Israel has made Gaza into death’s province where there’s nothing to do but be extinguished

There is every urge to look away from Gaza at the moment. One of the ways in which that is done is to dive into geopolitics, strategy and comparative analysis, to speak of angles and eventualities, of paradoxical action and reversals. Which is all inevitable at some stage. But prior to it, one needs to simply bear witness again to what is happening in our time, hour-by-hour, side-by-side with whatever else we happen to be doing. 

That is required, though it is likely to attract scorn in a world of protective professionalism and cynicism masquerading as surgical precision. It seems important to think it out loud, whether or not, in journalist terms, a certain repetition might creep in. 

In reading back the reporting on the horrors of the 20th century — which, deemed as “short” a while back, now seems long again — one gets the strong feeling that there were times to just stop, stop the breathless analysis looking forward to the next event so as to fully contemplate things as they revealed themselves at the time to some, and then for everyone in retrospect. 

What is happening in Gaza is one of those events. What is happening now will be “an event” for decades, even centuries. That does not mean it will necessarily be remembered, except by specialists. Should the destruction of this sequestered province succeed in Israeli terms, the occurrence of it may slip into the folds of history, a completed destruction and annihilation. That is all the more reason to remember it as it happens.

Some geopolitical framing prior to that is necessary. Israel, as a fact on the ground, is simultaneously: a product of a colonial process, of the exceptional historical event of the Holocaust, of a collective act of violent political will by a Zionist movement in relation to that and, finally, by the new entity that resulted being drawn into cold war processes.
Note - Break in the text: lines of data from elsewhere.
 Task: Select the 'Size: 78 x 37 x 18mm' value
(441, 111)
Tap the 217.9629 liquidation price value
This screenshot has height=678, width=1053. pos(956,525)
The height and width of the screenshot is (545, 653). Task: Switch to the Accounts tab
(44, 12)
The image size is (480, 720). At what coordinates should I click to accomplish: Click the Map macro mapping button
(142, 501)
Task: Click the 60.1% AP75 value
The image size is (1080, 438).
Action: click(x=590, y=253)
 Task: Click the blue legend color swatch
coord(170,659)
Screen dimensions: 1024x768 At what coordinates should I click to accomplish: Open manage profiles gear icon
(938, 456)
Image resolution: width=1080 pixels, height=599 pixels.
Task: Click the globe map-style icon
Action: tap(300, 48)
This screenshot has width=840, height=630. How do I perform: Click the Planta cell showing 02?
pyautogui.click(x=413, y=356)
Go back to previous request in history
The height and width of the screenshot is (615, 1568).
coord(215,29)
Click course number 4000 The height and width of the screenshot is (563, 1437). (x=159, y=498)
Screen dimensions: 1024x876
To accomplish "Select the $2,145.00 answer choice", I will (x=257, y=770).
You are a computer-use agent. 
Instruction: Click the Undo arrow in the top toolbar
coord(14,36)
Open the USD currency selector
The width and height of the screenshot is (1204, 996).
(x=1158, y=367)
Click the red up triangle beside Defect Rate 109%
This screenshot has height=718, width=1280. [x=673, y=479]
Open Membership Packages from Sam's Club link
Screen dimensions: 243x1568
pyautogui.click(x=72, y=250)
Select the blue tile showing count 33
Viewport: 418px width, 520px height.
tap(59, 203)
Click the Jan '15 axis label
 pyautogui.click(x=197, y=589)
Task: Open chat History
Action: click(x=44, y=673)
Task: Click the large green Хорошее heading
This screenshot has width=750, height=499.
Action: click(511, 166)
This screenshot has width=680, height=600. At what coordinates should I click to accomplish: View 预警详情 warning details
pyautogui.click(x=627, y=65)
The state was founded by ethnic cleansing: the terrorising of a pre-modern agricultural people out of their land within living memory. With no right of return on offer, the moral demand on the victor becomes that of offering a deal for a separate homeland that has the capacity for some sort of independence as a state. The vanquished’s leadership’s earlier rejection of such deals, whether wise, hubristic, reckless, whatever, does not remove the moral obligation of the victor to keep offering it. 

That successive Israeli governments have been working for decades towards making such an arrangement a practical impossibility, is the immorality — evil is not too strong a word — at the heart of this predicament. The violent oppression by the Zionists of 1948 brought the Palestinians into being as a people (as distinct from a culture, regional groupings etc); the settlement program from 1982 was designed to make it impossible to gain a state to house the nation they had become. 

The steady expansion of settlements in the West Bank was one part of this. Israeli assistance in the establishment and maintenance of Hamas in Gaza was the other. Hamas has never been an existential threat to Israel. If its missile and rocket program had expanded into much heavier explosive, or chemical/“dirty” nuclear payloads, Israel would have knocked it on the head immediately, with cause. But it wouldn’t have occurred, because it’s pretty clear that there has been an arrangement between Hamas, its Qatari hosts and Israeli governments to maintain a balance of power for quite some time.

Had it ever been so, had very much larger, or chemical/dirty payload been in the offing, Israel would have struck immediately, and with some sort of realpolitik right to do so. Instead, it responded to an atrocity/outrage, made possible by incompetence or connivance, by choosing to construct it as a national security threat and act according to that framing.

The result is a politics of will, which uses moral claims as a pretext for action of unlimited lethality. Israel has leaned into a steady application of death and destruction, which has no reasonably arguable proportionate relation to its object — and therefore no relation to it at all. It is pure imposition, the act that defines the actor as doing it simply because it can and wishes to. 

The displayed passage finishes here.